• DOCUMENT PASSAGE:
Early on the morning of September 29, 2005, hundreds of would-be refugees seeking new lives in the prosperous nations of Western Europe made a desperate–and fatal–dash for a high-security reception center in the Spanish-held North African enclave of Ceuta. A European possession since the fifteenth century, Ceuta, along with its sister city, Melilla, 200 miles away, had taken on a new identity in recent years: the gateway to economic opportunity for the destitute masses of Central and West Africa. Tightly guarded reception centers for political asylum seekers, surrounded by coiled razor wire, have become the goal in a dangerous game of cat and mouse between the would-be migrants and the authorities.
Matters came to a head on that September morning following two weeks of orchestrated assaults, and bloody dispersals, of refugees attempting to storm the refugee centers using ladders, stones, and clubs. That day, with three companies of Spanish soldiers and Moroccan border guards on high alert, four migrants were shot dead as they tried to rush the fence surrounding the Ceuta center. One week later, Moroccan soldiers shot dead six more people taking part in a 400-man assault on the refugee processing compound at Melilla.

• DIRECTIVE 1: Reproduce the rows verbatim, starting with the line containing "Click Create an account link" and continuing through the last row, both ends included.

• RECORD EXCERPTS:
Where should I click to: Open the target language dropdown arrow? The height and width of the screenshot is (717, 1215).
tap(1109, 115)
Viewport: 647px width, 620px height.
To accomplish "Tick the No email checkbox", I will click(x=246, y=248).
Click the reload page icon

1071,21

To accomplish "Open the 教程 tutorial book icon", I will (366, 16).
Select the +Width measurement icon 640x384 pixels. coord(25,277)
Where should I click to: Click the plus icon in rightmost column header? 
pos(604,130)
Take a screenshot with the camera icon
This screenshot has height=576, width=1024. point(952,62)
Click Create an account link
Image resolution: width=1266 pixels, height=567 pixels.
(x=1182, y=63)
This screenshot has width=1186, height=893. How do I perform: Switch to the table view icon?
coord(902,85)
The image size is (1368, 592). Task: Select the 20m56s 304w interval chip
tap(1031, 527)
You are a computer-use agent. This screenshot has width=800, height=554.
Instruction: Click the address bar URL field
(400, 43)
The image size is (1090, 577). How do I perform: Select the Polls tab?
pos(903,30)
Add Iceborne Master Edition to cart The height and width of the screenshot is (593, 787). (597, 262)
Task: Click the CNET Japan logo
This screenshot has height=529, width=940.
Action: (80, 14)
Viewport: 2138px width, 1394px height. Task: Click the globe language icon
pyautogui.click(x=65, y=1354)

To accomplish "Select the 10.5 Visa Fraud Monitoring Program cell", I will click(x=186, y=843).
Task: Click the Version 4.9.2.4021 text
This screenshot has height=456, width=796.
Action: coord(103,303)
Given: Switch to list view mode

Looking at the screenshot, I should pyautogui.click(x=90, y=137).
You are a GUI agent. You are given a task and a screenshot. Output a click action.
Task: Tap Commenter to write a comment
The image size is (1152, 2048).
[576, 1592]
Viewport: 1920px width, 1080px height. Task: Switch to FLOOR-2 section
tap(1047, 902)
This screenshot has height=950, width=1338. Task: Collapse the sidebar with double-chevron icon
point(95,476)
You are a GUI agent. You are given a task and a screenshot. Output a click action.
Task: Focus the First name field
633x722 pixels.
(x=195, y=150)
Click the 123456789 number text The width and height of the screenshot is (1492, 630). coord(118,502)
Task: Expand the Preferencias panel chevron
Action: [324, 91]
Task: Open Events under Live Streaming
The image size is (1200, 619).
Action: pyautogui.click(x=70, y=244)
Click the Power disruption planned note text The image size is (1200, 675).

• DIRECTIVE 2: Quote in full the passage about the assaults on the refugee centers at Ceuta and Melilla.

• FULL OUTPUT 1:
Click Create an account link
Image resolution: width=1266 pixels, height=567 pixels.
(x=1182, y=63)
This screenshot has width=1186, height=893. How do I perform: Switch to the table view icon?
coord(902,85)
The image size is (1368, 592). Task: Select the 20m56s 304w interval chip
tap(1031, 527)
You are a computer-use agent. This screenshot has width=800, height=554.
Instruction: Click the address bar URL field
(400, 43)
The image size is (1090, 577). How do I perform: Select the Polls tab?
pos(903,30)
Add Iceborne Master Edition to cart The height and width of the screenshot is (593, 787). (597, 262)
Task: Click the CNET Japan logo
This screenshot has height=529, width=940.
Action: (80, 14)
Viewport: 2138px width, 1394px height. Task: Click the globe language icon
pyautogui.click(x=65, y=1354)

To accomplish "Select the 10.5 Visa Fraud Monitoring Program cell", I will click(x=186, y=843).
Task: Click the Version 4.9.2.4021 text
This screenshot has height=456, width=796.
Action: coord(103,303)
Given: Switch to list view mode

Looking at the screenshot, I should pyautogui.click(x=90, y=137).
You are a GUI agent. You are given a task and a screenshot. Output a click action.
Task: Tap Commenter to write a comment
The image size is (1152, 2048).
[576, 1592]
Viewport: 1920px width, 1080px height. Task: Switch to FLOOR-2 section
tap(1047, 902)
This screenshot has height=950, width=1338. Task: Collapse the sidebar with double-chevron icon
point(95,476)
You are a GUI agent. You are given a task and a screenshot. Output a click action.
Task: Focus the First name field
633x722 pixels.
(x=195, y=150)
Click the 123456789 number text The width and height of the screenshot is (1492, 630). coord(118,502)
Task: Expand the Preferencias panel chevron
Action: [324, 91]
Task: Open Events under Live Streaming
The image size is (1200, 619).
Action: pyautogui.click(x=70, y=244)
Click the Power disruption planned note text The image size is (1200, 675).

• FULL OUTPUT 2:
Early on the morning of September 29, 2005, hundreds of would-be refugees seeking new lives in the prosperous nations of Western Europe made a desperate–and fatal–dash for a high-security reception center in the Spanish-held North African enclave of Ceuta. A European possession since the fifteenth century, Ceuta, along with its sister city, Melilla, 200 miles away, had taken on a new identity in recent years: the gateway to economic opportunity for the destitute masses of Central and West Africa. Tightly guarded reception centers for political asylum seekers, surrounded by coiled razor wire, have become the goal in a dangerous game of cat and mouse between the would-be migrants and the authorities.
Matters came to a head on that September morning following two weeks of orchestrated assaults, and bloody dispersals, of refugees attempting to storm the refugee centers using ladders, stones, and clubs. That day, with three companies of Spanish soldiers and Moroccan border guards on high alert, four migrants were shot dead as they tried to rush the fence surrounding the Ceuta center. One week later, Moroccan soldiers shot dead six more people taking part in a 400-man assault on the refugee processing compound at Melilla.